## Prompt
Copy the items from the line with "Where should I" through the end of the items word for word, leaving out the pictures.

## Supplied records
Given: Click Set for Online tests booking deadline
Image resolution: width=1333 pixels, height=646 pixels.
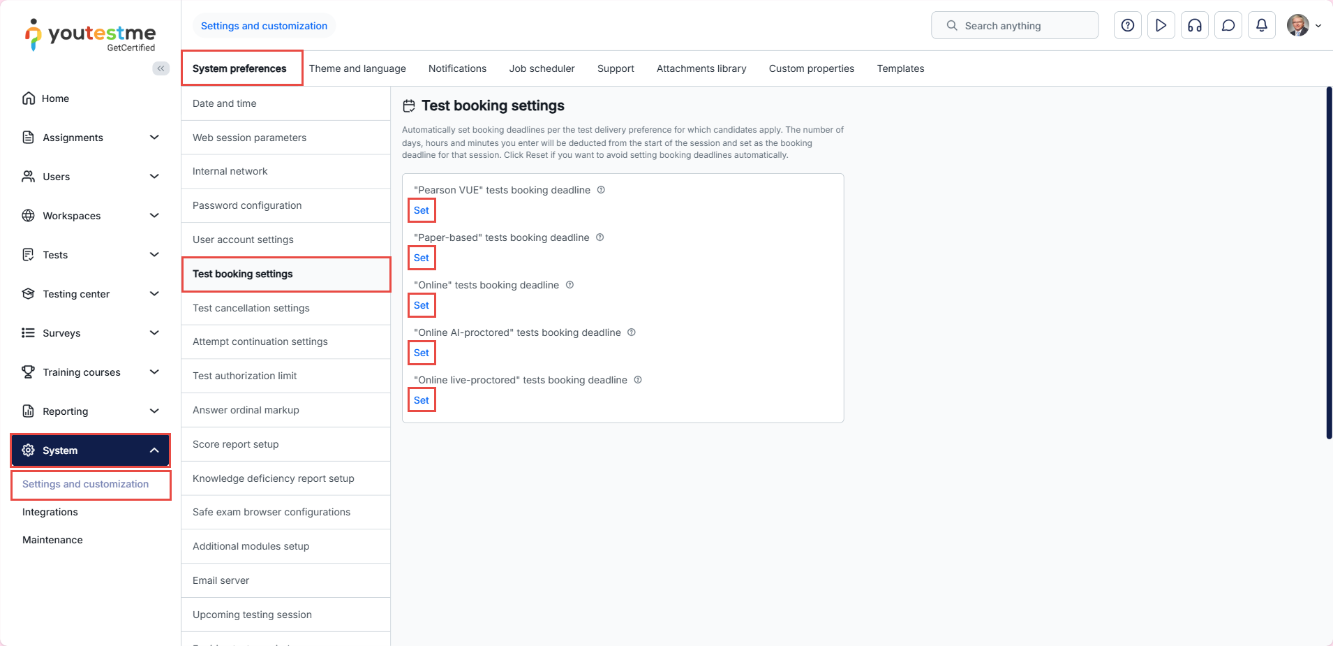Looking at the screenshot, I should coord(422,305).
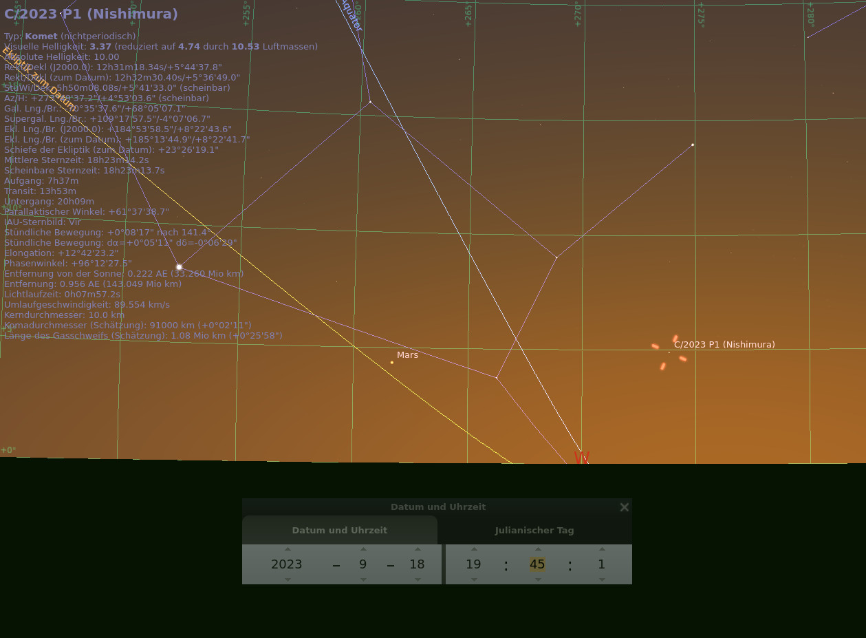Raise the hour using the up arrow
The width and height of the screenshot is (866, 638).
point(474,549)
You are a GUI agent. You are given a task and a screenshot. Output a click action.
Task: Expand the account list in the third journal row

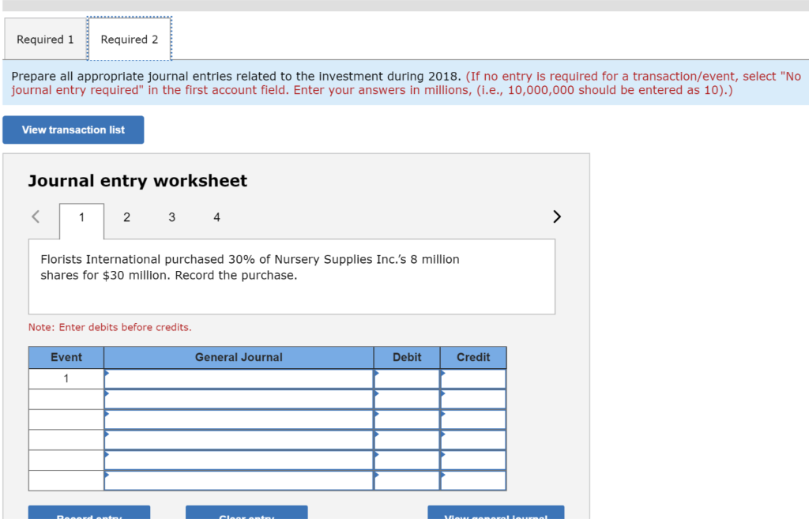[x=107, y=413]
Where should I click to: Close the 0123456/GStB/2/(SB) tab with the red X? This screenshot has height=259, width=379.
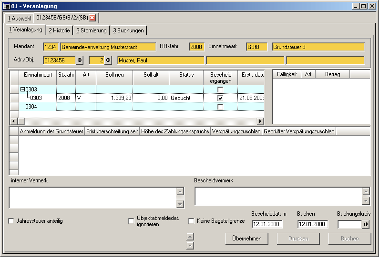(92, 18)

## Reply to the task
Where should I click to: Close the 0123456/GStB/2/(SB) tab with the red X? This screenshot has height=259, width=379.
(92, 18)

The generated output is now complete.